I’ve been using a lot of these live-streaming apps. I think it’s a good thing. I feel like the events that have value and are well designed and that are focused on the attendee, they are not going to be scared of these live-streaming technologies because it will expose the greatness of their event beyond what a shaky camera can hold. I was at South by Southwest and over the eight days I did 42 Meerkat sessions. Not one person who watched said, "I’m never going to go [to SXSW]." The majority said, "You gave me insights I never knew, so I’ve already blocked it off my calendar next year." It’s about understanding the technology and giving people parameters. I’ve worked with two events where they didn’t tell you couldn’t live stream, they just asked that you didn’t use the Wi-Fi and that you didn’t broadcast the entire keynote.

Kare Anderson, co-founder, Say It Better, speaker and columnist
The most neglected and the most important moment is the last experience. At a conference as people go out the door, people are on their own again. No one’s making them feel good. But [what] if there’s a big message on the wall that says, "We love that you came," or something more emotional? Or suppose they got a short e-booklet via email as they went out the door and it was the highlights of the event, tips from speakers and also from attendees, what they most liked. At a small conference maybe people line up and actually shake hands and say, "Thanks for coming."

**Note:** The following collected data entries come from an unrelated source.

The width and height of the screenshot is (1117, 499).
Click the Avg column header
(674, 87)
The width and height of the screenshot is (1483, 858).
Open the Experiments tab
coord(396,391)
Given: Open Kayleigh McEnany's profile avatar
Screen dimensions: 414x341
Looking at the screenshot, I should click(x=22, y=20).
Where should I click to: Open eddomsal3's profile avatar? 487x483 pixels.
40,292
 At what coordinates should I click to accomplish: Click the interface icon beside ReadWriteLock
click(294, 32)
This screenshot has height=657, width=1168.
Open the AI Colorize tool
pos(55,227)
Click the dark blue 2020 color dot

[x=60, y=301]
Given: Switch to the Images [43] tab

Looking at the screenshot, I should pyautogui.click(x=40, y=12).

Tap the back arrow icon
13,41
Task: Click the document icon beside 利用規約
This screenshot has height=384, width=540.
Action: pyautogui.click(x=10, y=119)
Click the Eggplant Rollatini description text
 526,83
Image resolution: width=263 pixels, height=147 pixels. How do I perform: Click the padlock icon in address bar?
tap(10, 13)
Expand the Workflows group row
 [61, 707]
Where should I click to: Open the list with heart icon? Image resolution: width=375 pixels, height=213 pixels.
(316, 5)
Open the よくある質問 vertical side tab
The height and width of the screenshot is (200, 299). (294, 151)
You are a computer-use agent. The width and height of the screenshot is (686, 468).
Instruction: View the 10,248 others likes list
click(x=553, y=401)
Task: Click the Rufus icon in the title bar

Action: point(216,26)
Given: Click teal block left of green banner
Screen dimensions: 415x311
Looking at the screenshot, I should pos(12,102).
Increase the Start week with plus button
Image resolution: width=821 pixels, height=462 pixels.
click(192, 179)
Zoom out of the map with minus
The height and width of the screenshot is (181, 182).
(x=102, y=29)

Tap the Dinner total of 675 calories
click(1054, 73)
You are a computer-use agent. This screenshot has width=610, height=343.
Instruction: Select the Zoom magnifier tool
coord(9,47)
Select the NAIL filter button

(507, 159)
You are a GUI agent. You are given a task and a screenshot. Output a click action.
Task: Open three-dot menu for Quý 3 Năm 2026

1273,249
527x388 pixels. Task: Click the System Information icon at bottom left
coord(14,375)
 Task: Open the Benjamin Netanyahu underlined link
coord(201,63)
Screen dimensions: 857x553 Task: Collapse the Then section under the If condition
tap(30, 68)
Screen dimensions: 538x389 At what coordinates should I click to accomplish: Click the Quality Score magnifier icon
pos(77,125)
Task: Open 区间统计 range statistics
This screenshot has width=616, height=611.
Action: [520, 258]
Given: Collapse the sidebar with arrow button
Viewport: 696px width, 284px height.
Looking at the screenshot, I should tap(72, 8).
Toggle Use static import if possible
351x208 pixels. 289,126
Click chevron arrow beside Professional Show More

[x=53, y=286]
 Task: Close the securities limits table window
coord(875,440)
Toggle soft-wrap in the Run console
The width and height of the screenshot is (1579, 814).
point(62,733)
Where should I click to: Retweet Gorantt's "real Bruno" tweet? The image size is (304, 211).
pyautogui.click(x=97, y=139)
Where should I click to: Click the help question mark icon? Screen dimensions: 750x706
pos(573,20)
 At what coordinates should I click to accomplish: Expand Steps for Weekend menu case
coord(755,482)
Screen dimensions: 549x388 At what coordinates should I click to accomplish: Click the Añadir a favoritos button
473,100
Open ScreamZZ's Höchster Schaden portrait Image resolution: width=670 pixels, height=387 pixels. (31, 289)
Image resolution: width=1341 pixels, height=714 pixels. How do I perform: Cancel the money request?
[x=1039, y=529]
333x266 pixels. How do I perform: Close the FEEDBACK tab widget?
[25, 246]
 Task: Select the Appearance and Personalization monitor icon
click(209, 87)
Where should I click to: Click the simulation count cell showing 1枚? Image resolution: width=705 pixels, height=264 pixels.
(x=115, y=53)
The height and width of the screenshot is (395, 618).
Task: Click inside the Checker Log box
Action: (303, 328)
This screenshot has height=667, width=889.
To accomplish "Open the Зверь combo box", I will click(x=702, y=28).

Also think about that first experience. When you walk in, you are often standing in line, but if you had a mobile in the ceiling—we look up and we smile when we look up. It literally lifts our moods. So think about that opening scene. Make it interesting. Make it feel like something fun is happening. The younger the people the higher the expectation that something interesting should happen right when I get in. Anything that lets us move together, laugh, and engage sets us up to think we’re going to have a good time. Yet we don’t do it.

I really believe in mutuality. It’s about making something ... better together than what we would have had as our experience on our own. The core benefit ostensibly of a conference is face-to-face conviviality and learning. So give us a reason to talk about something other than how are you, how’ve you been, how’s the weather.

I am an introvert like a lot of speakers. And I just see events are oriented toward more outgoing people. I think if there was a way that there were ambassadors at an event and maybe they say, "Is this your first time, can I introduce you to some people I know?"

There’s a way to warm it up a bit. There’s not an effort to help people bond as they move through the halls or sit in a session. So they sit next to someone they already know. We need to enable people of different personality types to identify people with sweet spots of shared interests.